**What the task requires**
Down to the final line, print the records again exactly.

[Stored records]
..........
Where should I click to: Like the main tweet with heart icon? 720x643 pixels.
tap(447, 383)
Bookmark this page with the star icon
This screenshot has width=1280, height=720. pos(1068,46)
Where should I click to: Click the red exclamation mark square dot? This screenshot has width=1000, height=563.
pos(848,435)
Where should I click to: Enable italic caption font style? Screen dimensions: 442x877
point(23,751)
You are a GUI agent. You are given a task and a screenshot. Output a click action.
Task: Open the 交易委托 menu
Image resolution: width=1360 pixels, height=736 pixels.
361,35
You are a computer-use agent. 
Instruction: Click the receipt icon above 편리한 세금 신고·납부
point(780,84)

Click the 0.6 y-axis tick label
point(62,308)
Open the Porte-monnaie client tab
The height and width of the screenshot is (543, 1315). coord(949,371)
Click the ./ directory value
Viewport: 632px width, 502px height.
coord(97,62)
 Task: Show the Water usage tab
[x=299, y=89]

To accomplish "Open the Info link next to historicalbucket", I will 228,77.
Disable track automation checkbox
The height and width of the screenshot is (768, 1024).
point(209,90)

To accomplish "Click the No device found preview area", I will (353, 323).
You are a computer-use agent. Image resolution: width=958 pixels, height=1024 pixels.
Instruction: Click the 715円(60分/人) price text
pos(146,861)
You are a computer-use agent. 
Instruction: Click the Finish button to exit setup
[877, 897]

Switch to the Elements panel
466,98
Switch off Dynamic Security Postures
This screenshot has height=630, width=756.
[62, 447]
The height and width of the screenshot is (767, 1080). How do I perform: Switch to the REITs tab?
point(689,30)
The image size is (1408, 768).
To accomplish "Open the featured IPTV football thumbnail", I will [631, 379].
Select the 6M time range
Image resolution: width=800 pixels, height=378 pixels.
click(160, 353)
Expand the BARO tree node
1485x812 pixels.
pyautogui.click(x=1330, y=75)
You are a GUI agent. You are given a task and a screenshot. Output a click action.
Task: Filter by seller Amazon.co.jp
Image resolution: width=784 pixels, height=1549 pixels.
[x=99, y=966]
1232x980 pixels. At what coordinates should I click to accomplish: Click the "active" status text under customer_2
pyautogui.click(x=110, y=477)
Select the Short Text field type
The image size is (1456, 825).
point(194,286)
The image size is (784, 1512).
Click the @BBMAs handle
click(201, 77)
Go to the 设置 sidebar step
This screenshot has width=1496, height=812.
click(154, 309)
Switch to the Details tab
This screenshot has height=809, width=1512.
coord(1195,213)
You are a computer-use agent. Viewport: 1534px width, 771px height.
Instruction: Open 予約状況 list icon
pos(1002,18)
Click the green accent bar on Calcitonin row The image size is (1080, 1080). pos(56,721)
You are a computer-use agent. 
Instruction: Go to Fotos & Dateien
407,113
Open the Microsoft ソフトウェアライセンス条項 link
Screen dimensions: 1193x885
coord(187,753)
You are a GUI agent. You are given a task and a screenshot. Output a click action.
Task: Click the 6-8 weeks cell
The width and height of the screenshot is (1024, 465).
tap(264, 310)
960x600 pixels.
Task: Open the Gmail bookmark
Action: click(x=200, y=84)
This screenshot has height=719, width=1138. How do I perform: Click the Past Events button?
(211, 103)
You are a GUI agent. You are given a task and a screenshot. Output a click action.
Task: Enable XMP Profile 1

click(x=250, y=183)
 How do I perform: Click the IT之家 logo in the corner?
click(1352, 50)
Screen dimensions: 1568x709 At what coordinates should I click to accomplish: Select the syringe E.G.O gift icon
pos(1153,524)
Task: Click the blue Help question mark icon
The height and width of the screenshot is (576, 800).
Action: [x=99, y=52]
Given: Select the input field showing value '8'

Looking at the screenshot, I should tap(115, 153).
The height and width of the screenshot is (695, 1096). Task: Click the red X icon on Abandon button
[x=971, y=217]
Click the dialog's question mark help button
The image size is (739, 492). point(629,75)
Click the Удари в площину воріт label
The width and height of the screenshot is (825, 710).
..........
**Response to this task**
Where should I click to: Like the main tweet with heart icon? 720x643 pixels.
tap(447, 383)
Bookmark this page with the star icon
This screenshot has width=1280, height=720. pos(1068,46)
Where should I click to: Click the red exclamation mark square dot? This screenshot has width=1000, height=563.
pos(848,435)
Where should I click to: Enable italic caption font style? Screen dimensions: 442x877
point(23,751)
You are a GUI agent. You are given a task and a screenshot. Output a click action.
Task: Open the 交易委托 menu
Image resolution: width=1360 pixels, height=736 pixels.
361,35
You are a computer-use agent. 
Instruction: Click the receipt icon above 편리한 세금 신고·납부
point(780,84)

Click the 0.6 y-axis tick label
point(62,308)
Open the Porte-monnaie client tab
The height and width of the screenshot is (543, 1315). coord(949,371)
Click the ./ directory value
Viewport: 632px width, 502px height.
coord(97,62)
 Task: Show the Water usage tab
[x=299, y=89]

To accomplish "Open the Info link next to historicalbucket", I will 228,77.
Disable track automation checkbox
The height and width of the screenshot is (768, 1024).
point(209,90)

To accomplish "Click the No device found preview area", I will (353, 323).
You are a computer-use agent. Image resolution: width=958 pixels, height=1024 pixels.
Instruction: Click the 715円(60分/人) price text
pos(146,861)
You are a computer-use agent. 
Instruction: Click the Finish button to exit setup
[877, 897]

Switch to the Elements panel
466,98
Switch off Dynamic Security Postures
This screenshot has height=630, width=756.
[62, 447]
The height and width of the screenshot is (767, 1080). How do I perform: Switch to the REITs tab?
point(689,30)
The image size is (1408, 768).
To accomplish "Open the featured IPTV football thumbnail", I will [631, 379].
Select the 6M time range
Image resolution: width=800 pixels, height=378 pixels.
click(160, 353)
Expand the BARO tree node
1485x812 pixels.
pyautogui.click(x=1330, y=75)
You are a GUI agent. You are given a task and a screenshot. Output a click action.
Task: Filter by seller Amazon.co.jp
Image resolution: width=784 pixels, height=1549 pixels.
[x=99, y=966]
1232x980 pixels. At what coordinates should I click to accomplish: Click the "active" status text under customer_2
pyautogui.click(x=110, y=477)
Select the Short Text field type
The image size is (1456, 825).
point(194,286)
The image size is (784, 1512).
Click the @BBMAs handle
click(201, 77)
Go to the 设置 sidebar step
This screenshot has width=1496, height=812.
click(154, 309)
Switch to the Details tab
This screenshot has height=809, width=1512.
coord(1195,213)
You are a computer-use agent. Viewport: 1534px width, 771px height.
Instruction: Open 予約状況 list icon
pos(1002,18)
Click the green accent bar on Calcitonin row The image size is (1080, 1080). pos(56,721)
You are a computer-use agent. 
Instruction: Go to Fotos & Dateien
407,113
Open the Microsoft ソフトウェアライセンス条項 link
Screen dimensions: 1193x885
coord(187,753)
You are a GUI agent. You are given a task and a screenshot. Output a click action.
Task: Click the 6-8 weeks cell
The width and height of the screenshot is (1024, 465).
tap(264, 310)
960x600 pixels.
Task: Open the Gmail bookmark
Action: click(x=200, y=84)
This screenshot has height=719, width=1138. How do I perform: Click the Past Events button?
(211, 103)
You are a GUI agent. You are given a task and a screenshot. Output a click action.
Task: Enable XMP Profile 1

click(x=250, y=183)
 How do I perform: Click the IT之家 logo in the corner?
click(1352, 50)
Screen dimensions: 1568x709 At what coordinates should I click to accomplish: Select the syringe E.G.O gift icon
pos(1153,524)
Task: Click the blue Help question mark icon
The height and width of the screenshot is (576, 800).
Action: [x=99, y=52]
Given: Select the input field showing value '8'

Looking at the screenshot, I should tap(115, 153).
The height and width of the screenshot is (695, 1096). Task: Click the red X icon on Abandon button
[x=971, y=217]
Click the dialog's question mark help button
The image size is (739, 492). point(629,75)
Click the Удари в площину воріт label
The width and height of the screenshot is (825, 710).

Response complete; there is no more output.